### Extracted text
--- begin ---

Photo Essay: Shirin Neshat’s People of America’s South-west

Shirin Neshat has been crowned a Photo London Master of Photography thanks to her black and white portraits of people from the American south-west

Photo: Diverse communities … Consuelo Quintana. Photograph: Shirin Neshat/Gladstone Gallery

07 September 2021 | The Guardian | All Photos: Shirin Neshat

Each year the Photo London Master of Photography award is presented to a living artist who has made an exceptional contribution to photography.

This year it goes to Iranian artist Shirin Neshat’s Land of Dreams, shown for the first time in the UK in its entirety. You can find out more at Photo London here.

All photographs: Shirin Neshat/Gladstone Gallery, New York and Brussels


Manuel Martinez

Featuring 111 photographs of New Mexico residents together with a two-channel film installation, this body of work marks a significant visual and conceptual shift for the artist, who has turned her lens to the landscape and people of the American west.

Denise Calloway

Created in 2019 in New Mexico, Land of Dreams is a multidisciplinary project, both fictitious and documentary in nature, that captures the state’s diverse American population.


Photo of Shirin Neshat courtesy of Gladstone Gallery, New York

Shirin Neshat was born in Qazvin, Iran, a small city two hours from Tehran in 1957. In 1974, at the age of seventeen, she was sent to the United States to complete her education; the Islamic Revolution in 1979 would prevent her from returning to her country of origin for close to twenty years. After receiving a BA from the University of California at Berkeley in 1983, Neshat moved to New York, where she soon began working at the Storefront for Art and Architecture, an interdisciplinary alternative space in Manhattan. Though Neshat had studied art in college, her arrival in New York commenced a hiatus from art-making until 1993, when she made her first trip back to Iran

Guggenheim Bio

Raven Brewer-Beltz

Neshat asked her subjects about their dreams, which she recorded in Farsi on many of the portraits, along with the sitters’ names and dates and places of birth. The artist’s practice of applying calligraphy to portraits recurs throughout her oeuvre and, in many of these new photographs, Neshat additionally included technically intricate, ornate drawings that depict fantastical elements of the dreams.

Enrique Xepeda

The artist notes: ‘We drove across the country to search for a landscape that at once looked like Iran and America’s south-west. We settled on New Mexico not only for its spectacular nature but also for its demographically diverse communities of Native Americans, African Americans, Hispanic, and Anglos’

Herbie Nelson

The first film on the two-channel video installation follows a young Iranian art student named Simin, who travels around suburban and rural areas of New Mexico photographing local residents in their homes. As part of the protagonist’s assignment, Simin asks her subjects about their most recent dreams. As the people she encounters vividly detail their dreams, the viewer is transported into these imagined narratives alongside Simin, who wanders inside each participant’s unconscious mind.

--- end ---

### Set problem 1
In the photo essay, in what year was Shirin Neshat born?

### Source data

--- begin ---

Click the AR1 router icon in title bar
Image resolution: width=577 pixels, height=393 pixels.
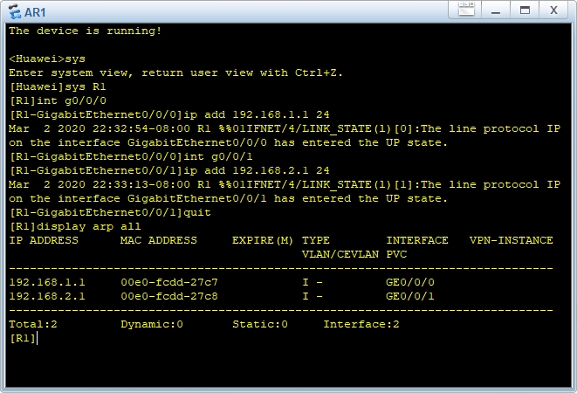pos(14,10)
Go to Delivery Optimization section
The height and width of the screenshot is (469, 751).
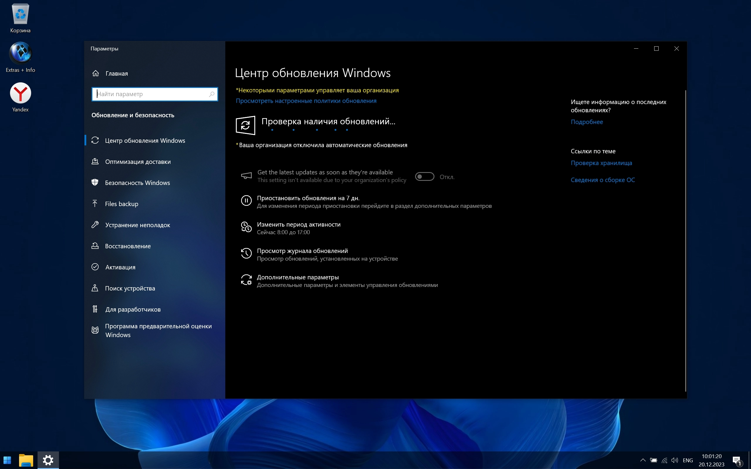tap(137, 162)
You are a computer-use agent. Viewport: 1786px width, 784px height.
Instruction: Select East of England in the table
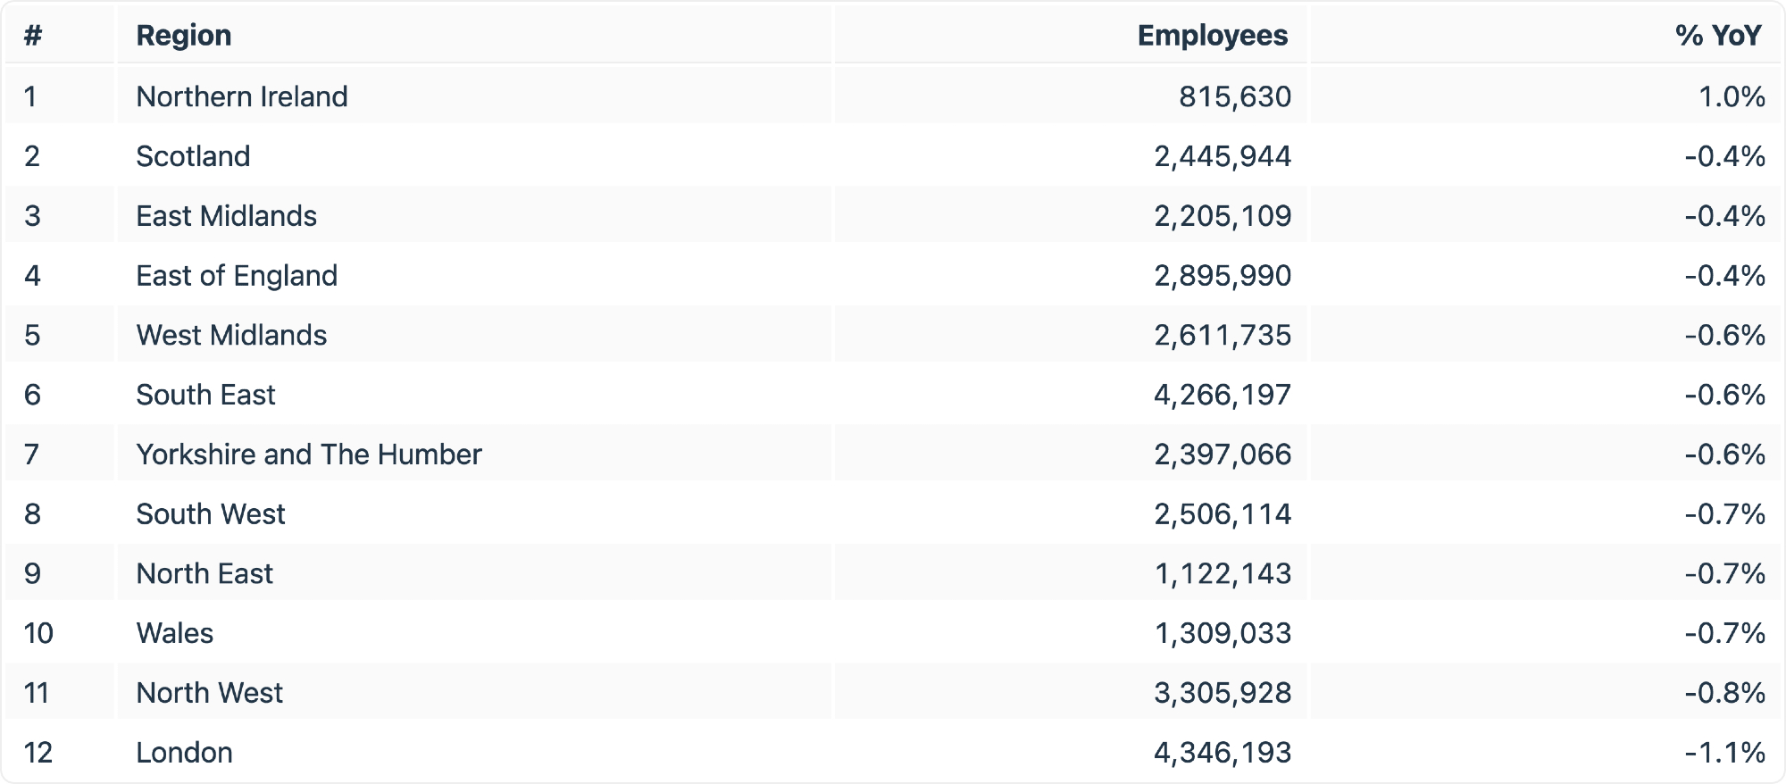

--- end ---

### Set problem 2
Please write out every line of the records above again, shifting each coordinate in the answers up by 97, and leave the pictures out.

### Written reply 1
1957

### Written reply 2
Click the AR1 router icon in title bar
Image resolution: width=577 pixels, height=393 pixels.
pos(111,107)
Go to Delivery Optimization section
The height and width of the screenshot is (469, 751).
tap(234, 259)
You are a computer-use agent. Viewport: 1786px width, 784px height.
Instruction: Select East of England in the table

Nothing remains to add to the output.